*WHAT THE TASK ASKS*
Which lines of the entries below run from the one holding "24 (21, 1563)" to the one holding "Gehe zu Monat (65, 534)", inclusive? Set down exactly those lines and no others.
** DATA SHOWN follows **
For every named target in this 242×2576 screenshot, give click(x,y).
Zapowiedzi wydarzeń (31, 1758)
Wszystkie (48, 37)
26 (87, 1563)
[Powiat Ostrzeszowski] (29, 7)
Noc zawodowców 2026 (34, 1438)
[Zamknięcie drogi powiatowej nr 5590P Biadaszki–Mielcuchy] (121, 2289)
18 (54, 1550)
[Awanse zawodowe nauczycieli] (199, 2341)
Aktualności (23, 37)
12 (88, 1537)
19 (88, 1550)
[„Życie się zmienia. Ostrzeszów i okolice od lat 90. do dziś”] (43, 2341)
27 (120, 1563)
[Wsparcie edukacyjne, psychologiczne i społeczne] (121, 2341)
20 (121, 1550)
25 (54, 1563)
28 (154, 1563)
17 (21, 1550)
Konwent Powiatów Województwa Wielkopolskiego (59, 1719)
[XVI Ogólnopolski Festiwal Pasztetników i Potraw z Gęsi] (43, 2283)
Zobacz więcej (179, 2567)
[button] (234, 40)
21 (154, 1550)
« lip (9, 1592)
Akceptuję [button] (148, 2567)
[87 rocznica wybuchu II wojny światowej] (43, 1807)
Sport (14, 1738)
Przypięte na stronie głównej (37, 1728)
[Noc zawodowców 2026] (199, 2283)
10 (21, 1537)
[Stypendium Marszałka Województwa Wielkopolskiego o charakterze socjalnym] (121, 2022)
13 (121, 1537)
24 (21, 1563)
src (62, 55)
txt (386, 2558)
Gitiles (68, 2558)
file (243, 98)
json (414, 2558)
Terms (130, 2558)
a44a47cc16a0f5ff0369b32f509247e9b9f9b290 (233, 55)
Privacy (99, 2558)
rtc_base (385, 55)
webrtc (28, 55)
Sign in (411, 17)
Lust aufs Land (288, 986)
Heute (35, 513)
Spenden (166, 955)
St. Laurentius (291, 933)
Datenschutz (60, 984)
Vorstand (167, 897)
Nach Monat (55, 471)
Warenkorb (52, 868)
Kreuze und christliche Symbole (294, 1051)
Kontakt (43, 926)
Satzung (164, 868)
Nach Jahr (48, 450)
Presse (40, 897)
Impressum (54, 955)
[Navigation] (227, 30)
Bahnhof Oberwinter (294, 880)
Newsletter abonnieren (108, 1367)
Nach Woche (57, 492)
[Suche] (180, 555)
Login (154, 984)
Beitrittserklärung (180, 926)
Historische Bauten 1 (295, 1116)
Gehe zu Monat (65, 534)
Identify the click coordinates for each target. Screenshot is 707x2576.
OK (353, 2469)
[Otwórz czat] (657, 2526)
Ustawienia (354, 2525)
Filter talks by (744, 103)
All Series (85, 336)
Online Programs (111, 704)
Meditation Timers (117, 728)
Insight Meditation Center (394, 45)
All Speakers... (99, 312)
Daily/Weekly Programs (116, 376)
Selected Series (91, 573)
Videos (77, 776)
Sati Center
** End of DATA SHOWN **
*WRITTEN RESPONSE*
24 (21, 1563)
src (62, 55)
txt (386, 2558)
Gitiles (68, 2558)
file (243, 98)
json (414, 2558)
Terms (130, 2558)
a44a47cc16a0f5ff0369b32f509247e9b9f9b290 (233, 55)
Privacy (99, 2558)
rtc_base (385, 55)
webrtc (28, 55)
Sign in (411, 17)
Lust aufs Land (288, 986)
Heute (35, 513)
Spenden (166, 955)
St. Laurentius (291, 933)
Datenschutz (60, 984)
Vorstand (167, 897)
Nach Monat (55, 471)
Warenkorb (52, 868)
Kreuze und christliche Symbole (294, 1051)
Kontakt (43, 926)
Satzung (164, 868)
Nach Jahr (48, 450)
Presse (40, 897)
Impressum (54, 955)
[Navigation] (227, 30)
Bahnhof Oberwinter (294, 880)
Newsletter abonnieren (108, 1367)
Nach Woche (57, 492)
[Suche] (180, 555)
Login (154, 984)
Beitrittserklärung (180, 926)
Historische Bauten 1 (295, 1116)
Gehe zu Monat (65, 534)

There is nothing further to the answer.